Your reply should contain only the line with "Instruction: Select the U1 AD711KN op-amp" and the lines after it through the end of the data, each written out exactly.

Recorded data:
[Start of Attachment]

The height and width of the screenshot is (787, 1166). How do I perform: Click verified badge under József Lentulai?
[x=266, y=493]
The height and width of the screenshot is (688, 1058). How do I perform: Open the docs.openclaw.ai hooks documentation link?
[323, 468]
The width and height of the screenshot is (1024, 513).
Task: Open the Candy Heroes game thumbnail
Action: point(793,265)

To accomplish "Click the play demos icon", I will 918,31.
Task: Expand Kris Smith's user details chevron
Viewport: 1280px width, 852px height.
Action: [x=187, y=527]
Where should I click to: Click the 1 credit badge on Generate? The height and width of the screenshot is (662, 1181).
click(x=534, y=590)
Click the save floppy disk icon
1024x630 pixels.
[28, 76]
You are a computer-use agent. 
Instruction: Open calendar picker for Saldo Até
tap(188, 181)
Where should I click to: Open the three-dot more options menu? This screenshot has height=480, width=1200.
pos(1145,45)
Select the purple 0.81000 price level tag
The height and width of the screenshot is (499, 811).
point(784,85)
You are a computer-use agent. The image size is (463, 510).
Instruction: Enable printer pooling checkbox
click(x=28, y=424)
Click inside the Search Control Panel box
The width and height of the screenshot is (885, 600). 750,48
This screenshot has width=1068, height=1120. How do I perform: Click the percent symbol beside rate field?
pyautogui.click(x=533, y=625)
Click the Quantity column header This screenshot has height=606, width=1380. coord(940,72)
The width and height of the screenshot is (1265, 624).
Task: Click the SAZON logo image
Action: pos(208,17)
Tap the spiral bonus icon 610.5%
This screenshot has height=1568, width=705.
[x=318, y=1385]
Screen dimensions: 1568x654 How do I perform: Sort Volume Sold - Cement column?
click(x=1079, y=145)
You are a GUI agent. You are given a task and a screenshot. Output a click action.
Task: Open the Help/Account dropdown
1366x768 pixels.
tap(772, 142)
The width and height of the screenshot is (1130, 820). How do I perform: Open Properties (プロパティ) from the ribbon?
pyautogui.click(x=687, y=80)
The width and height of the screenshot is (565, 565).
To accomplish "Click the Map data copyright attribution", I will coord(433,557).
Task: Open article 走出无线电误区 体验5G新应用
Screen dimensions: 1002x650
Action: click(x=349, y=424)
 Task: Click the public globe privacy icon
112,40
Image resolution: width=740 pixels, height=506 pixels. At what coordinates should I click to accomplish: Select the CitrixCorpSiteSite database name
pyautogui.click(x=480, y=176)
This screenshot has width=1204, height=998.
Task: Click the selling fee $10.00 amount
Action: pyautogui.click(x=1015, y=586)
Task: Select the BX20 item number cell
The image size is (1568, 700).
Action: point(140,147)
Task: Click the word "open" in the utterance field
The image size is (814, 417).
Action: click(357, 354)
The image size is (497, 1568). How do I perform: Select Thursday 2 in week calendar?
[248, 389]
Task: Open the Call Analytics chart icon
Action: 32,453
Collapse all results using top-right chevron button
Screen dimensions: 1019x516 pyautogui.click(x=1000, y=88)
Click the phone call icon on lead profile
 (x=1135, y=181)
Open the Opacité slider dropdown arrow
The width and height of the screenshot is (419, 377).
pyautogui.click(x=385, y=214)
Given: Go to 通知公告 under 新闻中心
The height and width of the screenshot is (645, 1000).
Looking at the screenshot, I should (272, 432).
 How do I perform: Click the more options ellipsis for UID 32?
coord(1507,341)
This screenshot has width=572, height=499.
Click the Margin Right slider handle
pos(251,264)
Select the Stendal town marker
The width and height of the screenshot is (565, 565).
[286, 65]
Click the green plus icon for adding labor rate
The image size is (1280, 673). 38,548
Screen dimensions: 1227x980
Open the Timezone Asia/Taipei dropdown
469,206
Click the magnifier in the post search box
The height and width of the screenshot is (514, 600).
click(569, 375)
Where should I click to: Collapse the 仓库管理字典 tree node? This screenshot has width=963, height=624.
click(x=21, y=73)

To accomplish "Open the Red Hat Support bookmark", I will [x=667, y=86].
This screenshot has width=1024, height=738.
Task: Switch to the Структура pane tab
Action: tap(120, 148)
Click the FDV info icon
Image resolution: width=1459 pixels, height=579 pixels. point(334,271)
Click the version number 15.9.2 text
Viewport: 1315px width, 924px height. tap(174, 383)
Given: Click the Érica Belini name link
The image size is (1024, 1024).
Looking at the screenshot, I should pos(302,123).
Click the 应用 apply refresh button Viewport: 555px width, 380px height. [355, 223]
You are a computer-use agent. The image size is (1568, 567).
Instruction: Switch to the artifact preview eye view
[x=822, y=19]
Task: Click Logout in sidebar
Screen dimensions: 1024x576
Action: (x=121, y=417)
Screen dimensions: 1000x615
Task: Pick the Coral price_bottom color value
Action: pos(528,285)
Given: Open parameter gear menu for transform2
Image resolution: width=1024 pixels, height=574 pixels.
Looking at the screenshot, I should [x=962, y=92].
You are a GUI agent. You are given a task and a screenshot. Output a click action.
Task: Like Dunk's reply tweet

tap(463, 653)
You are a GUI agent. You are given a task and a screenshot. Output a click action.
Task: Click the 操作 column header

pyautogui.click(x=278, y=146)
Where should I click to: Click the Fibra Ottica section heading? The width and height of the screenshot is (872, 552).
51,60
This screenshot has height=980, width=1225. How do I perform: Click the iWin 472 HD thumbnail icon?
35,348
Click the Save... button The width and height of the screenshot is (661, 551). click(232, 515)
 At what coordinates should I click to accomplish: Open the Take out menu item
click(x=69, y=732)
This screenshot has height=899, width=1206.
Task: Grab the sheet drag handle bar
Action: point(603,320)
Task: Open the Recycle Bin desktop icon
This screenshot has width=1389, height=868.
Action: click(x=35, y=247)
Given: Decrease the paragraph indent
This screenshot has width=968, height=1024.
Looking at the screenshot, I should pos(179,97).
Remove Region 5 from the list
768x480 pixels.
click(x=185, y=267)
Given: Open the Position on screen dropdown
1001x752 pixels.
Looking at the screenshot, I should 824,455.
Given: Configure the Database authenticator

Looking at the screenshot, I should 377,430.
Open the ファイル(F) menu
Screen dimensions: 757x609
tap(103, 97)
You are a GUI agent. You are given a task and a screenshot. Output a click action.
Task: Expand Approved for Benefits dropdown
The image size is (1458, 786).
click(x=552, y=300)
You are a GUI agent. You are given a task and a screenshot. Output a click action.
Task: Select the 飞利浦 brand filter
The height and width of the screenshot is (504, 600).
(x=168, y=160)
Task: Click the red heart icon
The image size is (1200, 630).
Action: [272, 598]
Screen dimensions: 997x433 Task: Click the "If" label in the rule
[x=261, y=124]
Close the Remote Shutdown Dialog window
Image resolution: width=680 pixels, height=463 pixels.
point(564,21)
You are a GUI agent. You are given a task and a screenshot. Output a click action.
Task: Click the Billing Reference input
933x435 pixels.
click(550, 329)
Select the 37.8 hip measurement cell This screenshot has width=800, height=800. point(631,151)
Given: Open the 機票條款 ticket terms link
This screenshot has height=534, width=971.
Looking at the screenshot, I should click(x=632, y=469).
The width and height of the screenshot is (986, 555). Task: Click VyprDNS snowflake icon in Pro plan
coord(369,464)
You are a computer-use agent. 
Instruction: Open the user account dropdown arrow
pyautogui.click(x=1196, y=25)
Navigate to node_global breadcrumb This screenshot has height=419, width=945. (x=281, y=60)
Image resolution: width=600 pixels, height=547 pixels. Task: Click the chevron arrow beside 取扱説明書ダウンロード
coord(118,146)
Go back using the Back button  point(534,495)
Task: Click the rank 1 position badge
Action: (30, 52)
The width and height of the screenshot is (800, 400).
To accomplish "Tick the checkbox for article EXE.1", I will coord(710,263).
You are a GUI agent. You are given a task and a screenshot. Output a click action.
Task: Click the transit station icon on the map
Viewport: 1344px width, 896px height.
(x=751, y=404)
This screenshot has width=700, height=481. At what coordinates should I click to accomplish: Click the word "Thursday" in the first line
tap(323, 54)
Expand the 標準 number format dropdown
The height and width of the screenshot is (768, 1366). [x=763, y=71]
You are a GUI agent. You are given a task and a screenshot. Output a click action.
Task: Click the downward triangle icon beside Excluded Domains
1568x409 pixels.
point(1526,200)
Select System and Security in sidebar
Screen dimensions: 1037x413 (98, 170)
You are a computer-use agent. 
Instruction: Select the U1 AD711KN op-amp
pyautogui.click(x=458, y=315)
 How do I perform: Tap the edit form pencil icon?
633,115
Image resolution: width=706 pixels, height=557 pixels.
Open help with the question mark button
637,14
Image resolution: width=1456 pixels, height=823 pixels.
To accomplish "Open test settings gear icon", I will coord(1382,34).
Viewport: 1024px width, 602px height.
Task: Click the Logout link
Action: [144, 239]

[End of Attachment]

Answer below:
Instruction: Select the U1 AD711KN op-amp
pyautogui.click(x=458, y=315)
 How do I perform: Tap the edit form pencil icon?
633,115
Image resolution: width=706 pixels, height=557 pixels.
Open help with the question mark button
637,14
Image resolution: width=1456 pixels, height=823 pixels.
To accomplish "Open test settings gear icon", I will coord(1382,34).
Viewport: 1024px width, 602px height.
Task: Click the Logout link
Action: [144, 239]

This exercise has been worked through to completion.